- [Extract to read]
┌──

Wednesday, July 17, 2013

The UConn Health Center: Whither or Wither?

Copyright 2009 Robert S. Rosson. All rights reserved.


On November 21, 2009 it was announced that the University of Connecticut had rejected a proposal by Hartford Hospital to merge with the UConn Health Center to form a first rate medical school-hospital complex. Under this plan, supported by a state-sanctioned commission, the state would build a new hospital in Farmington to be owned and operated by Hartford Hospital. The result would be a new University Hospital with campuses both in Farmington and Hartford. The Hartford Healthcare Corporation would assume financial responsibility for the new hospital except for $13 million in labor costs to be born by the state. The other community hospitals in Greater Hartford would continue to participate in the teaching and research activities of the medical school.
Now the situation will revert to that of 18 months ago; the Dempsey Hospital will remain too small to be financially profitable, and the state will continue to be responsible for an annual deficit of about $20 million. Moreover, the 32 year-old hospital is said to be in need of major renovations. No alternative plan has been proposed by UConn or the Legislature. The question is where we go from here with this unsustainable situation.

In the Hartford Courant of Sunday, December 6, 2009, Connecticut State Representatives David Baram and Timothy Larson, suggest that the VA partner with UConn as a way to solve the problem. They make no mention of the Newington VA Hospital; which already has an affiliation with the Health Center. In recent years that hospital was reduced to an outpatient facility and its inpatients transferred to the West Haven VA, which is a major affiliate of Yale Medical School. At one time a suggestion was made that the VA build a hospital on the Farmington site, but nothing came of it. While the VA does provide salaries and space for residents and faculty at many medical schools, I do not know whether it can provide operating expenses for university hospitals or funds to build new non-VA hospitals.
I would suggest, as others have, that UConn revisit the idea of the “Harvard Model.” This system is one in which the university medical school has no hospital of its own, but rather utilizes the hospitals within its geographic area for teaching students, residents and fellows, and for care of patients and research by its faculty.

└──

- [Dataset content]
┌──

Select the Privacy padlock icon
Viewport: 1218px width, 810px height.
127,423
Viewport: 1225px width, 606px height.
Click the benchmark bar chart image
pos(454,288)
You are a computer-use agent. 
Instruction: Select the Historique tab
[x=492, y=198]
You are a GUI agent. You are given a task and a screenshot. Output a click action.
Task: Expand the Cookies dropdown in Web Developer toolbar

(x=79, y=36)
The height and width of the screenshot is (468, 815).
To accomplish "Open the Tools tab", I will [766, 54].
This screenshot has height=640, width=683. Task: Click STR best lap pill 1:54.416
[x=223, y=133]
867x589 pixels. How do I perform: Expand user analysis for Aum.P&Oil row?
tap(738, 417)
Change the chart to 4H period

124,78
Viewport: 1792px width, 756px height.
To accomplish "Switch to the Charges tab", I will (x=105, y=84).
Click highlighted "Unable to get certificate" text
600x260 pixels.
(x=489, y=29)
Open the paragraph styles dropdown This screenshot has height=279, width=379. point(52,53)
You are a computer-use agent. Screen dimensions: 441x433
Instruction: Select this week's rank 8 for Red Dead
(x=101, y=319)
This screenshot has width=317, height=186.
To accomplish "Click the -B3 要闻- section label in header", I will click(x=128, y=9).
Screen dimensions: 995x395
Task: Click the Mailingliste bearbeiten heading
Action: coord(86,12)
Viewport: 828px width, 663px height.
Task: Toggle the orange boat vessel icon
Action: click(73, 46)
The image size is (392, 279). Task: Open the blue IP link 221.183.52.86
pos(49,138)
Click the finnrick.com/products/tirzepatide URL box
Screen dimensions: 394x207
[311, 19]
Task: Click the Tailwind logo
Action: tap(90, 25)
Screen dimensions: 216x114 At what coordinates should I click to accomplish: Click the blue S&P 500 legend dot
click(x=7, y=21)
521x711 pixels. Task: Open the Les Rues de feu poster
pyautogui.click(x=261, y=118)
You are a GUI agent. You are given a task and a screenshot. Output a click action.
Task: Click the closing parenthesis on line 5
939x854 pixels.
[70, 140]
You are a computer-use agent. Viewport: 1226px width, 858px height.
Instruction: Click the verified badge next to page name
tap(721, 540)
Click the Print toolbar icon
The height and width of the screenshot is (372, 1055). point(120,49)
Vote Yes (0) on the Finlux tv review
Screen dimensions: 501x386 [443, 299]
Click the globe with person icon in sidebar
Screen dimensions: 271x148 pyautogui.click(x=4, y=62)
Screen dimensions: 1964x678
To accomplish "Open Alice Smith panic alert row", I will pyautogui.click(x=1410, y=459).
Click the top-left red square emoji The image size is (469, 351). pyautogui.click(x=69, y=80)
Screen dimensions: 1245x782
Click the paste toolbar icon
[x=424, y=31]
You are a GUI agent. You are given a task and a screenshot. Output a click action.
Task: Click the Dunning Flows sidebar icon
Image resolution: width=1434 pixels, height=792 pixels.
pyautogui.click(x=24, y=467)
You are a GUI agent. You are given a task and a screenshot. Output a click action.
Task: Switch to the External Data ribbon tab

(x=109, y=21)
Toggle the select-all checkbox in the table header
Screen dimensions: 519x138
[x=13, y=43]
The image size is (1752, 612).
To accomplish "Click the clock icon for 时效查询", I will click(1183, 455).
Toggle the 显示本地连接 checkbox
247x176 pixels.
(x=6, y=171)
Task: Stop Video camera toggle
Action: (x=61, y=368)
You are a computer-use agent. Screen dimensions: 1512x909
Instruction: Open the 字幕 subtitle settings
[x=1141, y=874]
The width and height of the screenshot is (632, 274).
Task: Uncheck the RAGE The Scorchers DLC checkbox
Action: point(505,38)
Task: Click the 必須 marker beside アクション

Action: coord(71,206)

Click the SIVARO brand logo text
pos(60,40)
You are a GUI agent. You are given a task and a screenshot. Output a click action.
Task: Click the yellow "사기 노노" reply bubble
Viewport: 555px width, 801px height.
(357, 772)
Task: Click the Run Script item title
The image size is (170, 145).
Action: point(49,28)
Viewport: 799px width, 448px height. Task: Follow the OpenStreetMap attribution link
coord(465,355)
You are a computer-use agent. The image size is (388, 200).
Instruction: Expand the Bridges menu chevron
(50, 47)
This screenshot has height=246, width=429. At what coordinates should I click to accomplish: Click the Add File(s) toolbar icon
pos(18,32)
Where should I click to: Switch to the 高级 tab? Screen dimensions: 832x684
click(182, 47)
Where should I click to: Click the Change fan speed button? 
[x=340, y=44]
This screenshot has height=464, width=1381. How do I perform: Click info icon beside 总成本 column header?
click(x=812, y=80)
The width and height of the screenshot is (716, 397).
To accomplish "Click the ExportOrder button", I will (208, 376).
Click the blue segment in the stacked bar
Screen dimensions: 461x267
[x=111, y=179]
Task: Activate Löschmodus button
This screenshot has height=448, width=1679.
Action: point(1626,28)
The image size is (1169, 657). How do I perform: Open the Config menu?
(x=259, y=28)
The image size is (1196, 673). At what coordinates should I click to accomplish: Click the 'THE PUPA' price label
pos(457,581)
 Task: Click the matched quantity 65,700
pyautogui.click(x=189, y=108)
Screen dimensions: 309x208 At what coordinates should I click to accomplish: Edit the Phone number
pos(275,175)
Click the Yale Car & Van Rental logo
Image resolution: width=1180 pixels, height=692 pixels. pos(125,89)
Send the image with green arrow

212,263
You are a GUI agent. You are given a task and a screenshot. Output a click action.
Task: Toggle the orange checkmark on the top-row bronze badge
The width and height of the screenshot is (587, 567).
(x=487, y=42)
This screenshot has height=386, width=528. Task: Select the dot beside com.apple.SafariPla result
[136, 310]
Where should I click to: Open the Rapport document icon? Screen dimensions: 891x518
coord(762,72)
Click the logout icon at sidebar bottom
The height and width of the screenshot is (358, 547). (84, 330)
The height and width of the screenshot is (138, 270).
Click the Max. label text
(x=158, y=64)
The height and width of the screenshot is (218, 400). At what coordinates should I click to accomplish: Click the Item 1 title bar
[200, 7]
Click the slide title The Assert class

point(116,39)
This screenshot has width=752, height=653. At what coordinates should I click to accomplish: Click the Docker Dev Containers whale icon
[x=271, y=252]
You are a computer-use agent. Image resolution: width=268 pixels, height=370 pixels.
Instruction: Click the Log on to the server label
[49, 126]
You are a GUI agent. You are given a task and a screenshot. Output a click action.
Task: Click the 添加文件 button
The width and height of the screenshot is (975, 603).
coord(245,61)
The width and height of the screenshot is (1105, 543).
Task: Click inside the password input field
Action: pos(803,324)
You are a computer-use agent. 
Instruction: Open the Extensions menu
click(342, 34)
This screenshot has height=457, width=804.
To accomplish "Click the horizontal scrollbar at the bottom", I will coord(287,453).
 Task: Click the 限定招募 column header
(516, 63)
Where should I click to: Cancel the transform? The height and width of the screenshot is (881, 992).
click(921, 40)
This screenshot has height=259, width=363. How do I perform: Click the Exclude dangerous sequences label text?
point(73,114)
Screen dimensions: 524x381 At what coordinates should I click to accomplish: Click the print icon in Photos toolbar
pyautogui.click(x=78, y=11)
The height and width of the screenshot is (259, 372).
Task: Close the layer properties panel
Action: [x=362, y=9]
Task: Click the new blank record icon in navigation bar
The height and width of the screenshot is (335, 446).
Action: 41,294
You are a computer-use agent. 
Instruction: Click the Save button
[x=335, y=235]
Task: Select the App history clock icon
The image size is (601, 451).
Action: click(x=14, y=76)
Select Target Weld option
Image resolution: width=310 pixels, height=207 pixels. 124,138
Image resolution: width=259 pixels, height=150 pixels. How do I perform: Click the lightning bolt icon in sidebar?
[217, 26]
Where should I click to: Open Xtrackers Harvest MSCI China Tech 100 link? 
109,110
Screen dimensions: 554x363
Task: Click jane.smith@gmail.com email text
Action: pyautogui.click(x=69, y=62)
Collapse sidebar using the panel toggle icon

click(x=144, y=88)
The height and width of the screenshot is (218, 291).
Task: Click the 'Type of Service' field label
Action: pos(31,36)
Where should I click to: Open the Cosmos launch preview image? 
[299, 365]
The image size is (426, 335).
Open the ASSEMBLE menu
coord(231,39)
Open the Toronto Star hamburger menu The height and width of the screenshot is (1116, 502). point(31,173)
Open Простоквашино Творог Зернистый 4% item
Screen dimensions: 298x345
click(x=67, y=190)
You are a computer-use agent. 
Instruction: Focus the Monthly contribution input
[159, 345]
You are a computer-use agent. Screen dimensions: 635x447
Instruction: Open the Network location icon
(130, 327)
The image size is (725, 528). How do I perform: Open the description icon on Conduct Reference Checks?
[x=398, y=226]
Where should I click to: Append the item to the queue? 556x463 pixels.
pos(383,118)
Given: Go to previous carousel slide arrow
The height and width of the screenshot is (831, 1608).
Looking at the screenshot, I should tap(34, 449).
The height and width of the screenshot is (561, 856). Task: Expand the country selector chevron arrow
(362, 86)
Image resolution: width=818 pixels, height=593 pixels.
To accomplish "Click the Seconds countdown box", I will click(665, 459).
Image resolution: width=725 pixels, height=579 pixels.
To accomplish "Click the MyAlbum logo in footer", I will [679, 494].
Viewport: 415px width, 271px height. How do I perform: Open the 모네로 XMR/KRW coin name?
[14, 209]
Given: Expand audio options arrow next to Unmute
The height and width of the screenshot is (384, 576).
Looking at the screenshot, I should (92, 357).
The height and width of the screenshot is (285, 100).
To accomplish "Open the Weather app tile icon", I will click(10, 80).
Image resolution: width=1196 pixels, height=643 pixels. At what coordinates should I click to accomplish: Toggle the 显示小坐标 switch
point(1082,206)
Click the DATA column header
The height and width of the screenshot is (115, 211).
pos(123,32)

└──

- [Required action] From the essay on the UConn Health Center, return word for word the passage that opens with the words containing "Now the situation" and closes with "this unsustainable situation.".

- [Exercise response]
Now the situation will revert to that of 18 months ago; the Dempsey Hospital will remain too small to be financially profitable, and the state will continue to be responsible for an annual deficit of about $20 million. Moreover, the 32 year-old hospital is said to be in need of major renovations. No alternative plan has been proposed by UConn or the Legislature. The question is where we go from here with this unsustainable situation.